BEGIN

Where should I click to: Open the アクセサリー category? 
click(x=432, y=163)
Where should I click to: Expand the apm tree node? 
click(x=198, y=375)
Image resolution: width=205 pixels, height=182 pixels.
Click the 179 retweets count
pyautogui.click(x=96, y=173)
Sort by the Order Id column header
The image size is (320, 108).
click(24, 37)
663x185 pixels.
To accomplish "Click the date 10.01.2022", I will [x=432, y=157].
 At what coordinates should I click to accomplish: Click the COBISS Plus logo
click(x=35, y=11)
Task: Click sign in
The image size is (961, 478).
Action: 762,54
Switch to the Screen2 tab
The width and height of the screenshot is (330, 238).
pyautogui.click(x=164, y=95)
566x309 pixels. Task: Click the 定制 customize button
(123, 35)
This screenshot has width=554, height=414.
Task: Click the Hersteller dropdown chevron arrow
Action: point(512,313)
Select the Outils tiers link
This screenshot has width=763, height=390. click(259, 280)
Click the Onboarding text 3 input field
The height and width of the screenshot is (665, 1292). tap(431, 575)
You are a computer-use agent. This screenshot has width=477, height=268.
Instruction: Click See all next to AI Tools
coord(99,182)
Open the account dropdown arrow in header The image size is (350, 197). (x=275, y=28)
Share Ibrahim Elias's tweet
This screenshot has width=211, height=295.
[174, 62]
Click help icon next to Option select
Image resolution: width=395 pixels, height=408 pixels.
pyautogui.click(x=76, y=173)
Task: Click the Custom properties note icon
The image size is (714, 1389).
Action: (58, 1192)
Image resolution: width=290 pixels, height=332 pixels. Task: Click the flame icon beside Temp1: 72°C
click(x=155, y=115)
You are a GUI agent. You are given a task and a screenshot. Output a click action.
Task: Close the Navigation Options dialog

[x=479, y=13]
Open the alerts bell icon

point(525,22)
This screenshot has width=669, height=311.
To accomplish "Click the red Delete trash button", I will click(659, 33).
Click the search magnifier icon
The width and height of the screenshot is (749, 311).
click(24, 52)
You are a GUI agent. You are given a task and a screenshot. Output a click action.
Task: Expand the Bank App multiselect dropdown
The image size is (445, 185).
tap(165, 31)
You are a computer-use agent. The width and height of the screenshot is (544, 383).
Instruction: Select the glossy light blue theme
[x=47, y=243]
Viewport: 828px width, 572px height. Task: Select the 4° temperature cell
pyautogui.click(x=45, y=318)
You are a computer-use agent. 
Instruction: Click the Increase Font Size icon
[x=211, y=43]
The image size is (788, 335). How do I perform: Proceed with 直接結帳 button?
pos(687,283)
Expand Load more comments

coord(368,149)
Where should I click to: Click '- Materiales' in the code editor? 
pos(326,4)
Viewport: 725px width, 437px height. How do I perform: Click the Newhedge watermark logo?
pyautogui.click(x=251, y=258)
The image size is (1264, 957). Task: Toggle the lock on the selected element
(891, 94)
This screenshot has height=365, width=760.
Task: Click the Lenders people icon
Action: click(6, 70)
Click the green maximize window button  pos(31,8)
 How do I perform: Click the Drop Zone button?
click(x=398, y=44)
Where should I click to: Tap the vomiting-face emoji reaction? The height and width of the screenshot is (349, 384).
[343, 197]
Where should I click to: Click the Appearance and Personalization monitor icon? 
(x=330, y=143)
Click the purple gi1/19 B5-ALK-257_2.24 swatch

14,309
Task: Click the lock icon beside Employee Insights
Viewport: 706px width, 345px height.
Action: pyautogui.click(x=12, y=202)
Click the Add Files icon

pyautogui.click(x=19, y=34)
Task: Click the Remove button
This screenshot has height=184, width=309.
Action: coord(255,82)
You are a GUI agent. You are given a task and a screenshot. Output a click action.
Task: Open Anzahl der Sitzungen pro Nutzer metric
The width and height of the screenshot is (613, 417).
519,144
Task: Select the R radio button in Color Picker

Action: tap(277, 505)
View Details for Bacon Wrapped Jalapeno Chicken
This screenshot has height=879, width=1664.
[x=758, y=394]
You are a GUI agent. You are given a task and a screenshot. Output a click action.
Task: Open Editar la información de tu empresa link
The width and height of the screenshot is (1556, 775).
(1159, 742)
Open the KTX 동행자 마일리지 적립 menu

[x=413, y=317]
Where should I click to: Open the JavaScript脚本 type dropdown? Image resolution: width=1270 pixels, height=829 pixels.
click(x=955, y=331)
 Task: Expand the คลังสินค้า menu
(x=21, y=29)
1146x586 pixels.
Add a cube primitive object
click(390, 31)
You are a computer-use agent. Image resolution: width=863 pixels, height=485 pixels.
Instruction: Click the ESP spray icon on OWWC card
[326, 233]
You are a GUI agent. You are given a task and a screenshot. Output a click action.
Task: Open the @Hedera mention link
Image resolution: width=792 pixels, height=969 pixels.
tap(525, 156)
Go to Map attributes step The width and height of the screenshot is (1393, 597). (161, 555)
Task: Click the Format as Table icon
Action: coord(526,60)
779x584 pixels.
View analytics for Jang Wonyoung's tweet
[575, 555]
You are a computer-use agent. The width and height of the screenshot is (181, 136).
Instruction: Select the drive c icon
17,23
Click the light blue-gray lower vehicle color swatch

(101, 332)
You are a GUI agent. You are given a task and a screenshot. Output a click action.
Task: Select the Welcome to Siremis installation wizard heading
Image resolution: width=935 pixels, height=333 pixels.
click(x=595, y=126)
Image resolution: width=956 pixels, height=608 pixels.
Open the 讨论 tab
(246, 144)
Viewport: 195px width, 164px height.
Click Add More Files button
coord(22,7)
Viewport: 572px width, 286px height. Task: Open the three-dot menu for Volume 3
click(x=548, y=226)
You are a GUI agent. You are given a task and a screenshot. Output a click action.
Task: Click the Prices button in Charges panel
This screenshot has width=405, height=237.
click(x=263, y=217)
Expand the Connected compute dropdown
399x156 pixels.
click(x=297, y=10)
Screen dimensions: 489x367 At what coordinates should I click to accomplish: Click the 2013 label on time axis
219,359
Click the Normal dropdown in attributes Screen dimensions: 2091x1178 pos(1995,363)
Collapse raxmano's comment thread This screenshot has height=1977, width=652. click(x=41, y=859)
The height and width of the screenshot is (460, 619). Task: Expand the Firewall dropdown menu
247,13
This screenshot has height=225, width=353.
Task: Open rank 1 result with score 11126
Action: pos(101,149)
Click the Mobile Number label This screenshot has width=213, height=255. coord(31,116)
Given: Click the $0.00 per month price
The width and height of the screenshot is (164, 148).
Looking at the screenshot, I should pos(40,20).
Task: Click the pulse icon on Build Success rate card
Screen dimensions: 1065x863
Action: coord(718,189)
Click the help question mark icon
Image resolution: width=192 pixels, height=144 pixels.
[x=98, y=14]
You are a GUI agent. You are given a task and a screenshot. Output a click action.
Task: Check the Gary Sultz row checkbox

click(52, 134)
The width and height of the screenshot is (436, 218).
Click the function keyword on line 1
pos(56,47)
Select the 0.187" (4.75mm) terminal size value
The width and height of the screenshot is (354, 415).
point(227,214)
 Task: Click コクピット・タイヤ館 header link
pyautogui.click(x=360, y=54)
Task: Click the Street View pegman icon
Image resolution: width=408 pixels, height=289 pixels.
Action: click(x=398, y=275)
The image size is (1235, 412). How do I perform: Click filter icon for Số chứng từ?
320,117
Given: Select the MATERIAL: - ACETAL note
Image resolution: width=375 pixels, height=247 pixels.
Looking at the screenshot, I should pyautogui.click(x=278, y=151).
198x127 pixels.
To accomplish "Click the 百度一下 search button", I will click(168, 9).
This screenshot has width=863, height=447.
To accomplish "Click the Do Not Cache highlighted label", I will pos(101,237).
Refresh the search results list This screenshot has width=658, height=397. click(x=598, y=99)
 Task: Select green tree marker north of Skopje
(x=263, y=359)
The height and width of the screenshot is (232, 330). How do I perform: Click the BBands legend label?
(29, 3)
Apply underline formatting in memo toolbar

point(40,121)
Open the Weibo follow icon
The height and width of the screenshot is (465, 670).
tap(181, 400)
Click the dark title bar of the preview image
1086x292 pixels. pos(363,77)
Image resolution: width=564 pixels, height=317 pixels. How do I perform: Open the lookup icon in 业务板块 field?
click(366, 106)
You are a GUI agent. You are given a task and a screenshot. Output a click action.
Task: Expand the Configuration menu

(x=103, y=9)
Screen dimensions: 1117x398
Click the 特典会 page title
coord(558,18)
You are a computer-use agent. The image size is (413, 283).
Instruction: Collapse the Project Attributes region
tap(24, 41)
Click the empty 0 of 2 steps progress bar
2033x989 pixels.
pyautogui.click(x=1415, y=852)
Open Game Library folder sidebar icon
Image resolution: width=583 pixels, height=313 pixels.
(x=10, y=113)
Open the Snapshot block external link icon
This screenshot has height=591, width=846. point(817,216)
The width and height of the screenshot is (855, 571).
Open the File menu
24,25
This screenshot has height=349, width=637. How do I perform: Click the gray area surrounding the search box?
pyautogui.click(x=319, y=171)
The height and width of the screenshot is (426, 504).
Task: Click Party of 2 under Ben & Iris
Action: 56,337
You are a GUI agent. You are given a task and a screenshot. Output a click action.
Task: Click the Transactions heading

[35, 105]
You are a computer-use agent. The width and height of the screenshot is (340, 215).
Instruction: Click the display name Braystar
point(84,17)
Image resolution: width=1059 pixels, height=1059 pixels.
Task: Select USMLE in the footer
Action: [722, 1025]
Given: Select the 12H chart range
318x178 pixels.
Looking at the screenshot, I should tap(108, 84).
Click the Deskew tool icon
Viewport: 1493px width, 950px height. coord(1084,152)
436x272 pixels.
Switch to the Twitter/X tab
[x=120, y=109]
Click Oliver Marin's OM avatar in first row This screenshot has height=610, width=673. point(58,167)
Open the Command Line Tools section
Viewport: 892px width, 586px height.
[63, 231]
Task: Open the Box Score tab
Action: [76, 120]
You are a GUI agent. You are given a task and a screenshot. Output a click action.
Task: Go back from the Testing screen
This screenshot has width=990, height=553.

END

» YOUR GOAL:
If a line in the records above has the word "note", copy it out.

» RESPONSE TO THIS TASK:
Task: Click the Custom properties note icon
Given: Select the MATERIAL: - ACETAL note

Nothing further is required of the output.